**Provided entries**
···

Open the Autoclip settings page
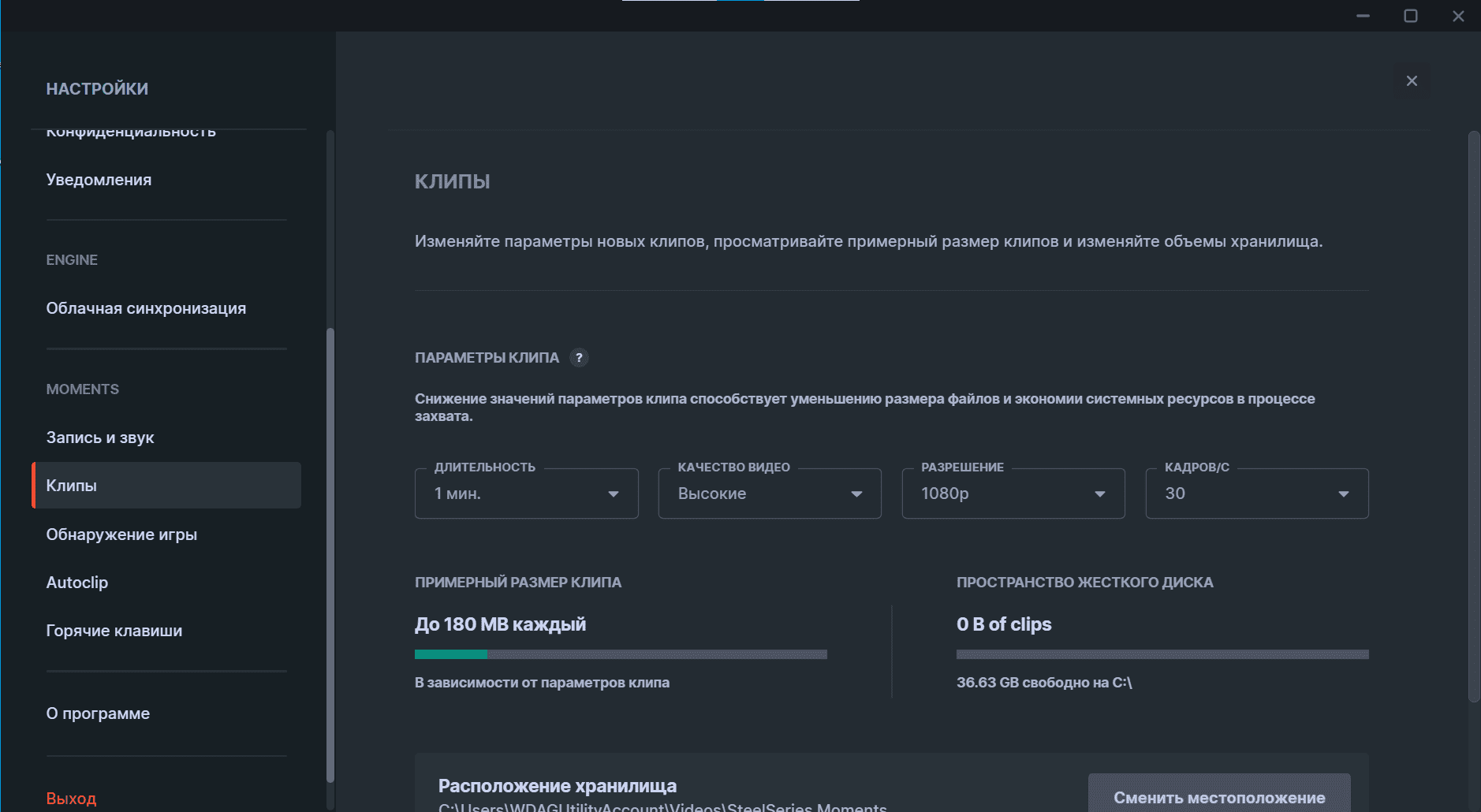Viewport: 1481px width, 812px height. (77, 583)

···

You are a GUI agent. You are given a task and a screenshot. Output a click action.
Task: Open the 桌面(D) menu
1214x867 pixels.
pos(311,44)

···

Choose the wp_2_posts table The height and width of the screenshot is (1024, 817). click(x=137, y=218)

···

**Aim of the task**
The string "screenshot" marks the lines to copy; report each of them from the data above.

**Answer**
You are a GUI agent. You are given a task and a screenshot. Output a click action.
Choose the wp_2_posts table The height and width of the screenshot is (1024, 817). click(x=137, y=218)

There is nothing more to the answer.